Collected data entries:
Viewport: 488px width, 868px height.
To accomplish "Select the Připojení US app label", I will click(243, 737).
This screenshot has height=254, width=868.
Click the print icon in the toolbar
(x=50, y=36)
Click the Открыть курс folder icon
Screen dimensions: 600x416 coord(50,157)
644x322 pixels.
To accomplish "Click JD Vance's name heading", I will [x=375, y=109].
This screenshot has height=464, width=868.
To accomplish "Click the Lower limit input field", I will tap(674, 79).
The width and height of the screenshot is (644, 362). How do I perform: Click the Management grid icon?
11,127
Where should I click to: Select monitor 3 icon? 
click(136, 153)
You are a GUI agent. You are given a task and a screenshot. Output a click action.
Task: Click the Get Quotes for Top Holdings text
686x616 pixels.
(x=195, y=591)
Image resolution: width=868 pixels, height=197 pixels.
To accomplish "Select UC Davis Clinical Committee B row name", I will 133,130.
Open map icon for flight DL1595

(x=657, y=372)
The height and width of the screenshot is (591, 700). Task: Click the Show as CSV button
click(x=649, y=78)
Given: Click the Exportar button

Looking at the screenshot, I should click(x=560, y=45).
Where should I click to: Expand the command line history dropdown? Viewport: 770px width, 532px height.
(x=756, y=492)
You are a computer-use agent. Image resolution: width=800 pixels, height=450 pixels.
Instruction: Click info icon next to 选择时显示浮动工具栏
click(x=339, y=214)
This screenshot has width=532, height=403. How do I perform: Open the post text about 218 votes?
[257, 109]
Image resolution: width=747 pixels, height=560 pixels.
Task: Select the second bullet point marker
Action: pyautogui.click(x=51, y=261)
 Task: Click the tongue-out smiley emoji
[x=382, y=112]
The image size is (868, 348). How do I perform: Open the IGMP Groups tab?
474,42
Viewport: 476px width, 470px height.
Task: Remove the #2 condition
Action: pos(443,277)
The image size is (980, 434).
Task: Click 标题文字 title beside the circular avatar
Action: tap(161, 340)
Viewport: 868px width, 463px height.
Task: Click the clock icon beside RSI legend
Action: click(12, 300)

**Description of the task**
The expected response consists solely of the lines from the one with "Task: Click the tongue-out smiley emoji" through the end of the records, repeated exactly.

**Answer box**
 Task: Click the tongue-out smiley emoji
[x=382, y=112]
The image size is (868, 348). How do I perform: Open the IGMP Groups tab?
474,42
Viewport: 476px width, 470px height.
Task: Remove the #2 condition
Action: pos(443,277)
The image size is (980, 434).
Task: Click 标题文字 title beside the circular avatar
Action: tap(161, 340)
Viewport: 868px width, 463px height.
Task: Click the clock icon beside RSI legend
Action: click(12, 300)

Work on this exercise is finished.